お金が無い人に資産運用は関係ない?

「資産運用?お金無いし、自分には関係無いよ!」

ファイナンシャルプランナーとして、資産運用の必要性を伝えようとすると、こういう反応をされることが多くあります。

では、お金がいくら貯まったら資産運用を始めますか?50万円?100万円?1000万円でしょうか?多くの人が、「資産運用はお金がある程度貯まってから始めるもの」と考えています。しかし、これは間違いです。

お金を貯めるために少しずつ取り組んでいくことが資産運用です。

資産運用とは

“資産運用”という漢字は、資産を“運んで”“用いる”と書きますよね。漢字が意味する通り、「自分の資産をどう管理して、形成していくか(どうやって貯めていくか)、そして、貯めたお金をどうやって使っていくか」を計画するのが資産運用です。

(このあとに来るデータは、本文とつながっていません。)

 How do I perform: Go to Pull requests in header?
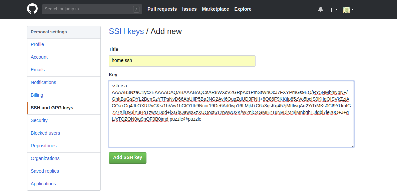[x=162, y=9]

儲かりそうなものを探して投資することが資産運用だと考える人も多いですが、これも違います。預金や債券、株式などあらゆる金融資産の全体のバランスを考慮して、管理していくことが本来の資産運用ということになります。

少額から資産運用を始めるには投資信託が最適

多額の遺産を相続するとか、そういった特別な事情が無い限り、多くの人にとっては、いきなりまとまった資産を手にすることはありません。多くの人は地道に少しずつ資産を形成していくことになります。少額から、全体のバランスを考慮した資産運用を始めるには、投資信託の利用が効率的です。

個人で株式や債券など様々な資産を組み合わせていくには、多額の資金も必要ですし、多くの情報も収集しなくてはなりません。投資信託は銘柄選択をプロに任せられるため、これから資産形成をしていこうと考える人には最適な仕組みです。

国内で販売されている投資信託のほとんどが、1万円から投資が可能です。実は500円から投資できる投資信託も多くあります。1万円で世界中の大手企業の株式に分散投資できるなんて、投資信託の仕組みを活用しない手はありません。

いつ投資信託を買うか

では、どういったタイミングで購入したら良いのでしょうか?

自分自身で好きなタイミングで少しずつ買っていくこともできます。でも、普通は迷いますよね。購入手続きが面倒になり、そのまま何もしないなんてことになってしまうかもしれません。

したがって、私は投資を始めるタイミングなんて見極める必要はないと思います。なぜならば、いつがベストかなんて誰にも分からないからです。それなら、何も考えずに機会的に毎月自動的に購入していった方が楽チンです。このような方法を、積立投資といいます。

価格が安いタイミングでまとめて一括投資した方が資産を大きく増やせるので、機会的に購入していく積立投資は、ベストな方法ではないかもしれません。しかし、リスクを抑えて手間もかけずに、資産運用を開始するには悪くない方法といえます。

自分自身の資産を全体のバランスに配慮しながら、資産を形成していくことが資産運用です。そして、投資信託を活用すれば毎月1万円から手軽に始められます。